Fresh Harvest IMG_2525 The crossover from urban life to farm life was a great fit, even though his classmates called him a city slicker. From there, Bledsoe worked at Dow AgroSciences and Pfizer Animal Sciences. A four-year stint in the Philippines, where he was tasked with addressing food scarcity issues, led him to an interest in bringing large-scale, urban hydroponics farming back to St. Louis. Bledsoe says this is a logical approach to empowering local communities with local businesses to grow healthy food in areas where access to fresh produce is limited, and residents may rely on corner markets that typically sell unhealthy and highly processed foods. He says there is a future in innovative agriculture for students who will be grappling to solve food scarcity in the decades to come.

Sophomore Anson Collins said the experience provided new ways to address pressing global issues.

“Vertical farming seems to be the solution to us losing a lot of the arable land that we may no longer use to plant food due to global warming, air pollution, etc.,” Collins said. “Vertical farming seems to be the answer to that because it’s land efficient.”

Principal Peoples said he hopes that a Fresh Harvest 365 growing container will one day be placed directly on the campus of University City High School so students can grow and distribute the produce locally and also serve it in the school cafeteria. 

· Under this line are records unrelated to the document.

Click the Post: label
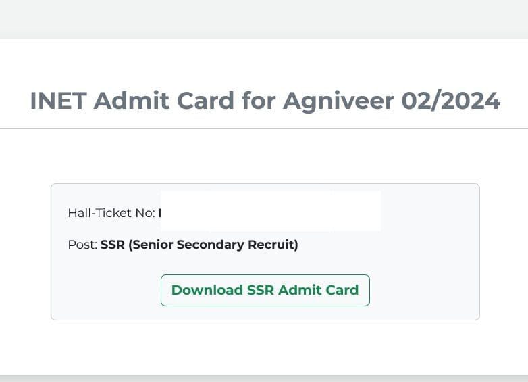Image resolution: width=528 pixels, height=382 pixels. [82, 245]

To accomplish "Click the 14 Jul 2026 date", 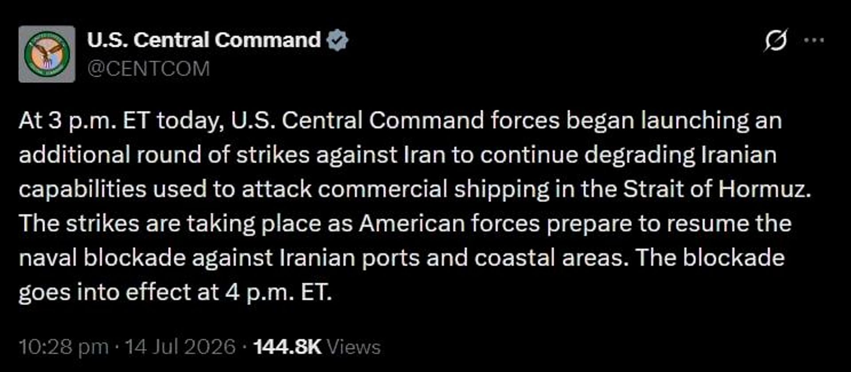I will point(180,347).
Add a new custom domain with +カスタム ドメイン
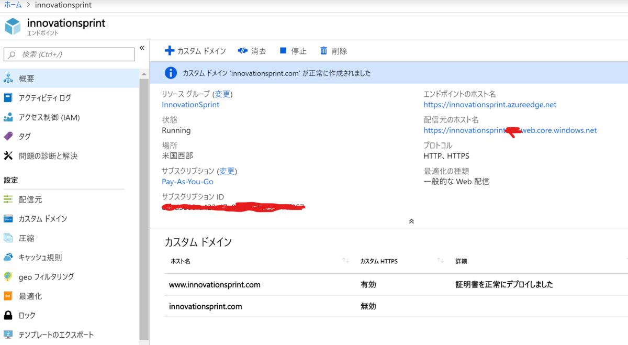628x345 pixels. (x=195, y=51)
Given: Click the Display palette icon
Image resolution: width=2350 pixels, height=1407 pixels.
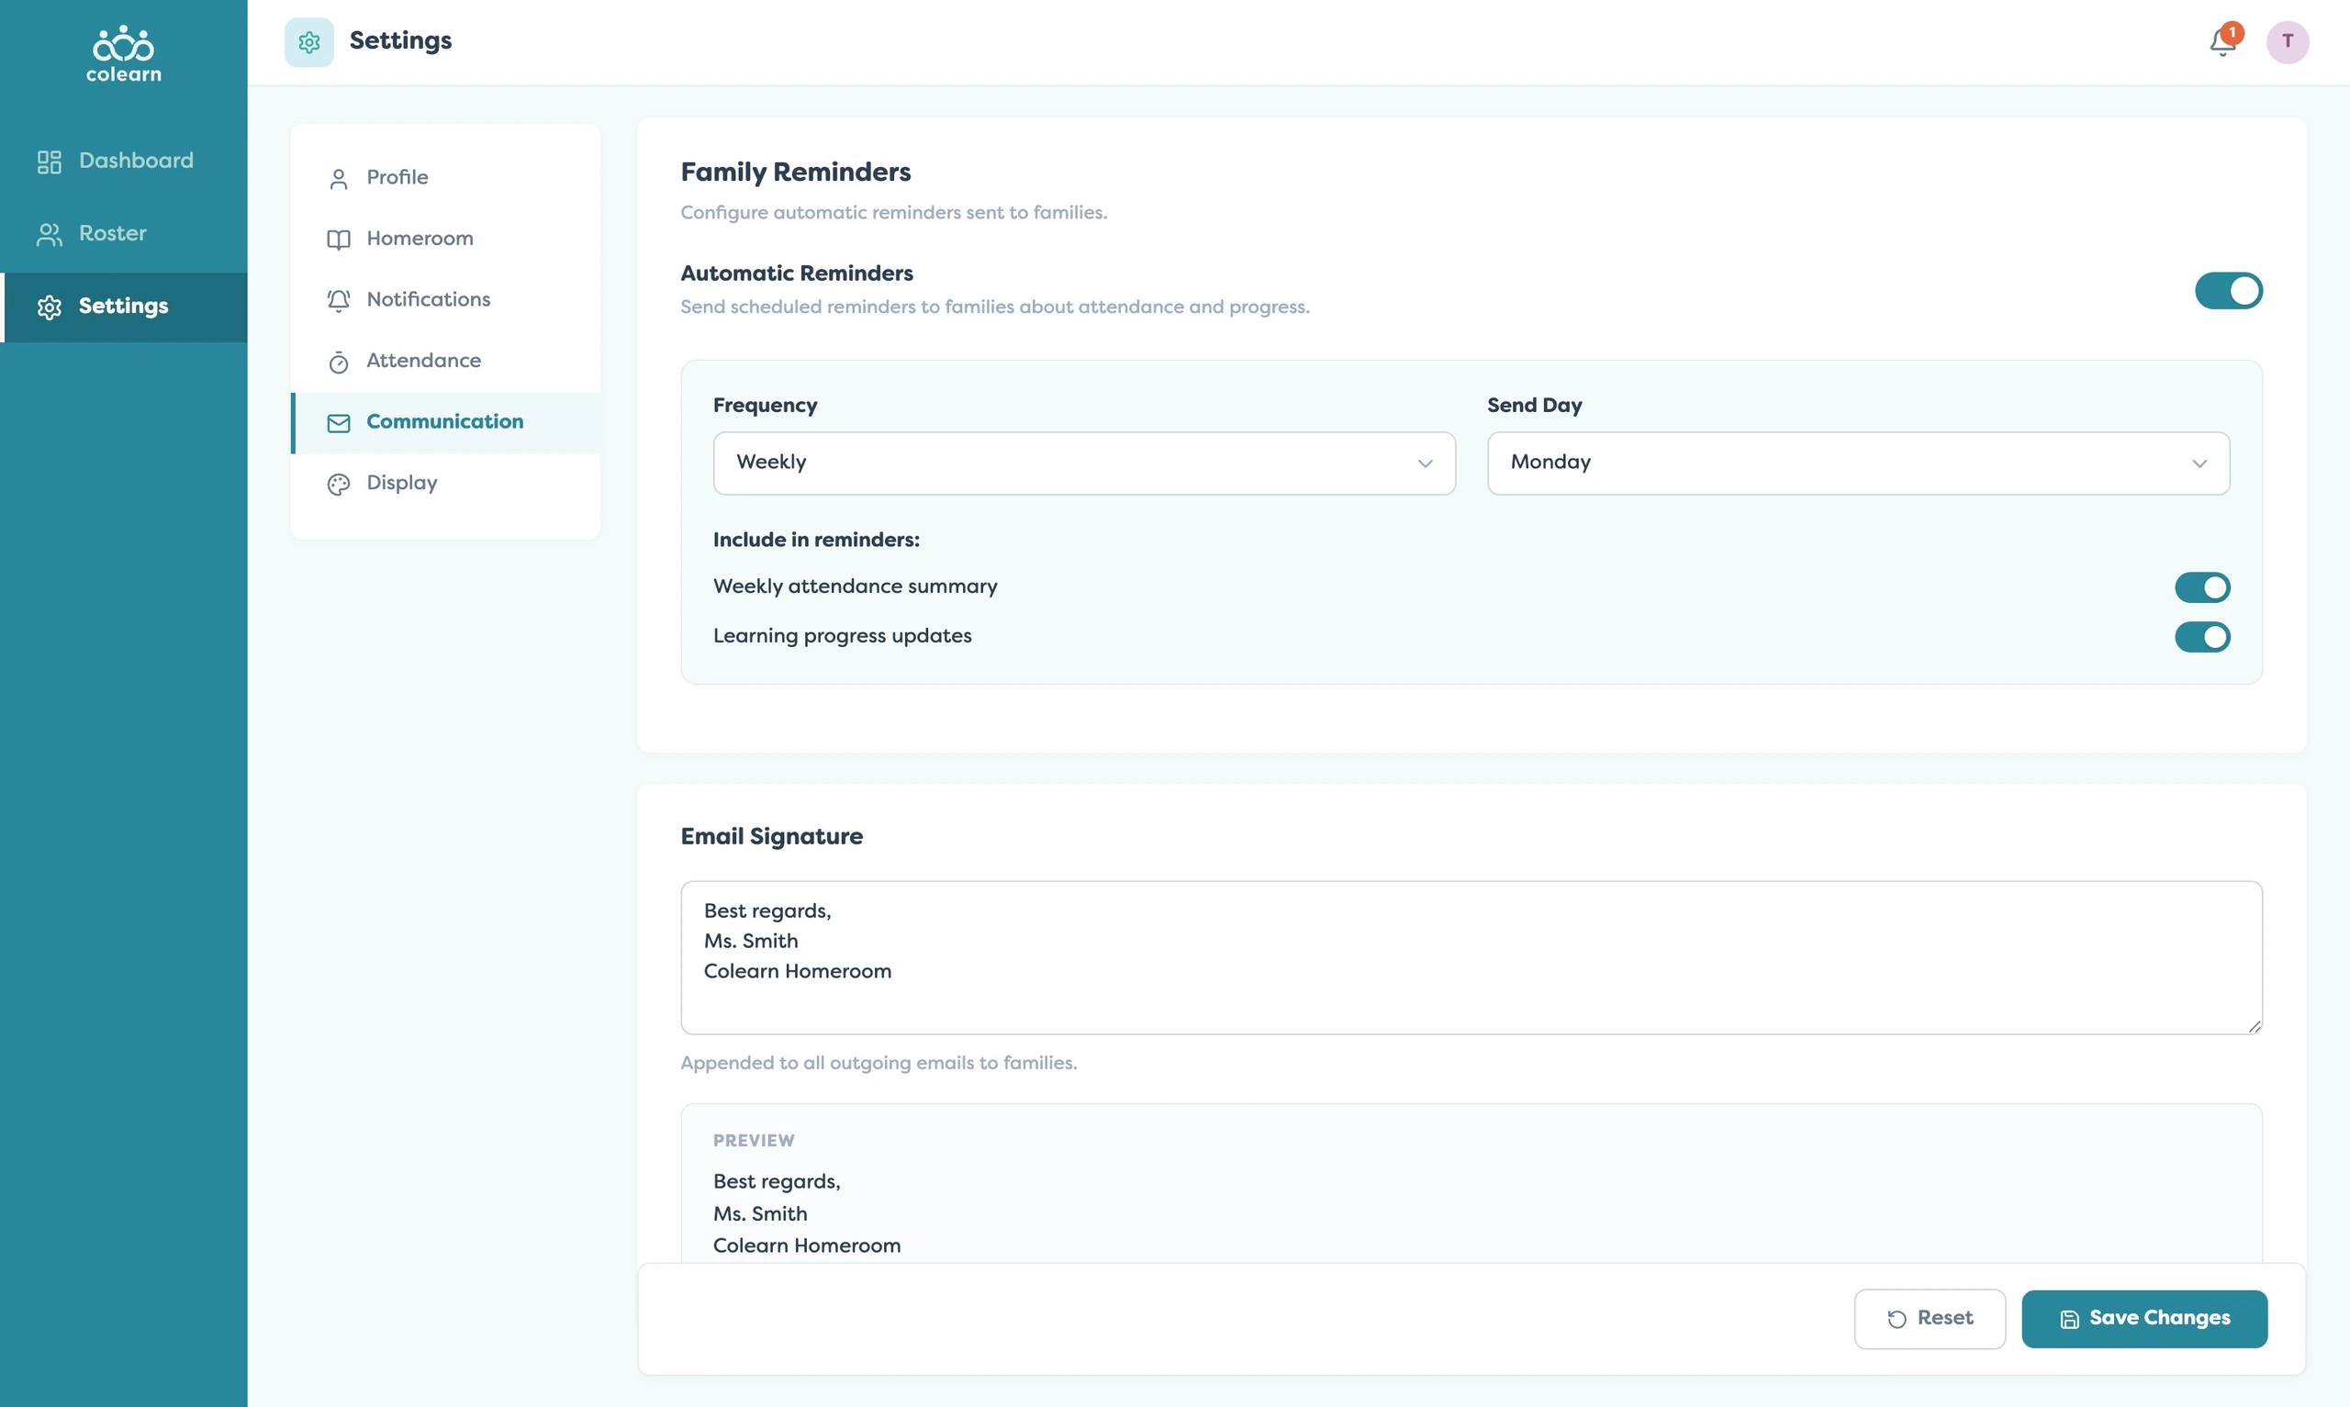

“We need to have more healthy options. For us to be able to grow vegetables at school and have them at lunch – it would be better for all of us,” said junior Ryenne Davis, who noted that students’ go-to meal in the cafeteria is pizza. Vegetables are not really a popular choice. 

Peoples said the partnership with Fresh Harvest 365 is one part of the school’s developing agricultural pathway of courses that should be in place by the 2024-25 school year. Students who participated in the program this summer received a half-credit. This year, the high school is offering its first course in agri-business. 

“Student interest in the pathway is exciting,” he said.

“Several who worked with Fresh Harvest 365 this summer who had no exposure to farming or agriculture developed passions that are now driving their secondary school choices and college search,” Peoples said. “Our students have a growing awareness of food deserts and scarcity, and they are developing mindsets and skill sets to work towards finding solutions to these issues.”

Students who participated in the program celebrated their final day at the farm by cooking and eating the fresh produce they grew. The menu included pesto, an Italian dish made with crushed basil leaves, pine nuts, parmesan cheese and olive oil. Some of the students had never tasted basil before. 

“I felt like, if it has a strong smell, then it has a strong taste,” Davis said. “And, yes it does.”

Welcome to the farm. Seedlings are embedded in sponge on large panels. The panels are hung vertically on sliding walls that have irrigation systems. The plant walls are bathed in different types of light to enhance growth and photosynthesis.